A number of recent reports suggested Samsung is going all-in with its 2019 smartphones after a lukewarm market response to the Galaxy S9 and Galaxy Note 9 families. Besides revamped display panels, 7nm chips, and in-display fingerprint readers, that innovation push is also expected to include rear camera setups with three and more lenses which the company already started commercializing in recent weeks with the Galaxy A7 (2018) and Galaxy A9. However, the high production costs of graphene batteries will probably keep such solutions away from Samsung’s mainstream smartphones planned to be released in 2019.
Impact: Even if the new rumors of Samsung-made graphene batteries coming soon are entirely accurate, such cells are unlikely to be found inside Samsung’s 2019 flagships – the Galaxy S10 and Galaxy Note 10. Instead, Samsung is likely to experiment with them on a smaller scale seeing how any handset using a graphene cell would likely cost a premium, especially if its other specs were also of the high-end variety. Samsung’s favorite lineup for flagship experimentation is the W series of flip phones that’s completely detached from its main Galaxy brand and only retails in China as a niche offering for nostalgic tech enthusiasts. The W2020 expected to be announced in late 2019 is hence much more likely to feature a graphene battery than any one of the company’s mainstream models. Samsung recently tested the market response to a variable-aperture camera in a similar manner, having debuted it on last year’s W2018 before bringing it to the Galaxy S9 and Galaxy Note 9 lines earlier this year.

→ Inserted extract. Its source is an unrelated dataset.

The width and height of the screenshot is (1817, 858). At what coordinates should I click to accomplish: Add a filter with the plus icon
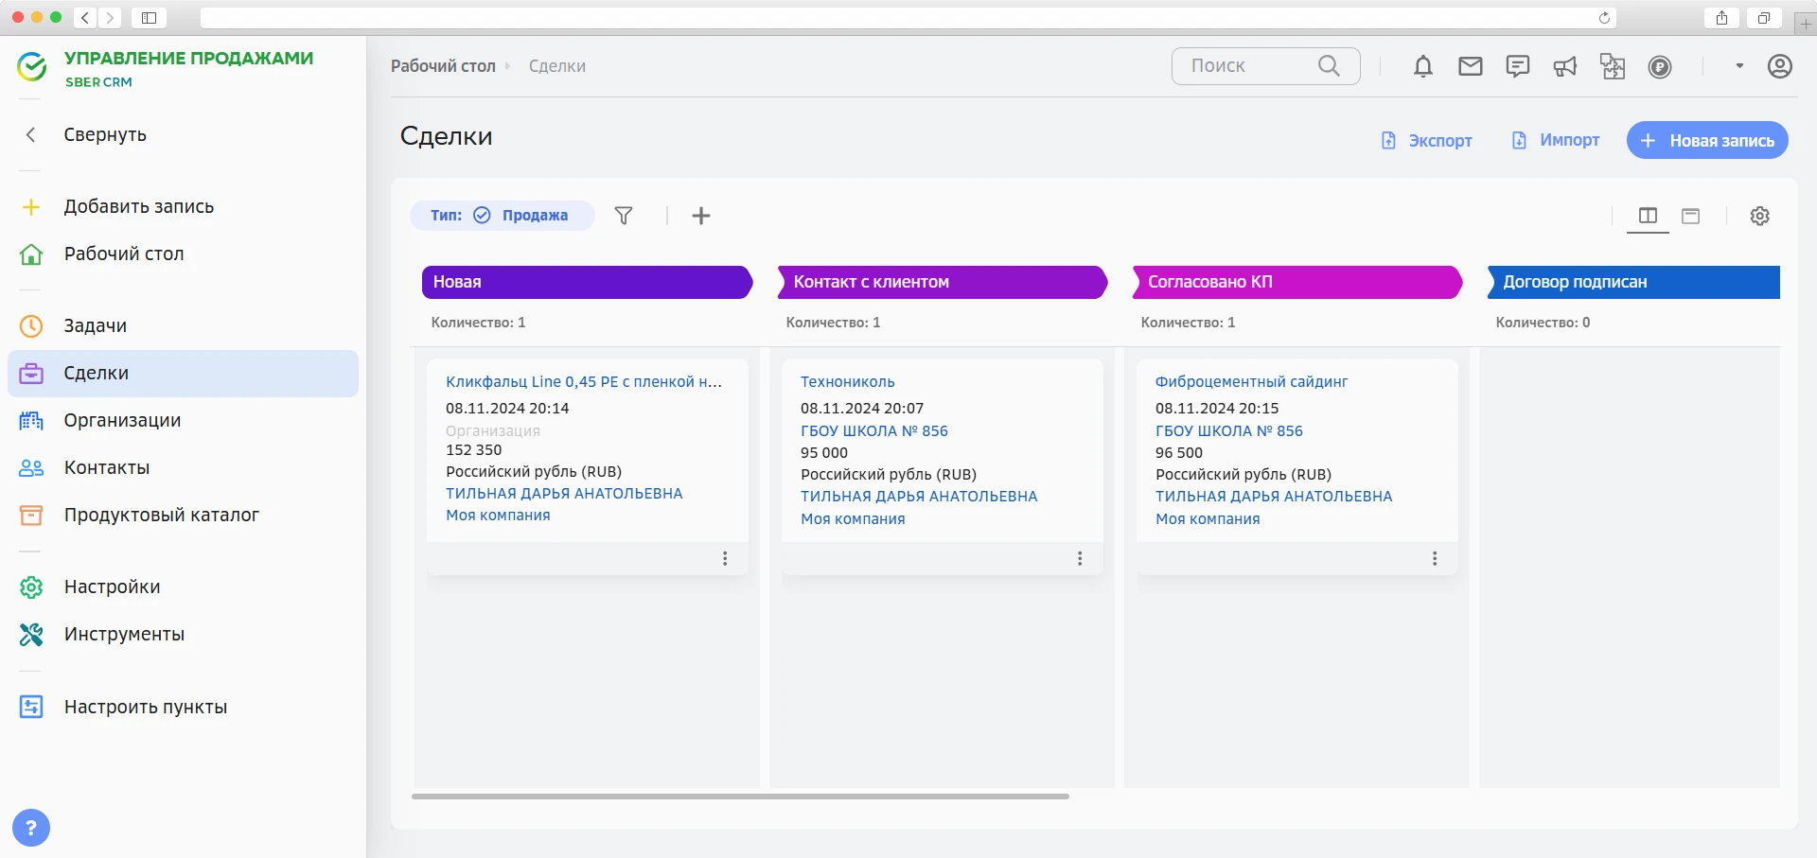[x=700, y=216]
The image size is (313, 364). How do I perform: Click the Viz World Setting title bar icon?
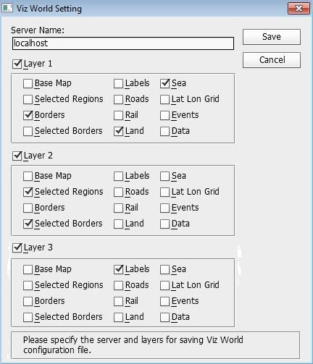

All of that is assuming the company is actually anywhere close to commercializing graphene batteries in the smartphone segment, which is a massive undertaking that even most of the world’s best-funded tech juggernauts are still steering clear from. Besides longer battery lives and significantly faster charging times the new solution would enable, it would also be the closest thing to a guarantee that a fiasco the size of the Galaxy Note 7 one will never happen again seeing how graphene’s natural properties and conventional implementations of the thereof make it much safer and less volatile. Ultimately, graphene batteries are widely believed to be the future of the smartphone industry but how soon that future ends up becoming a reality remains to be seen. By most accounts, such solutions won’t be commercialized on any significant scale prior to at least 2020 and may take much longer to become available outside of ultra-premium products.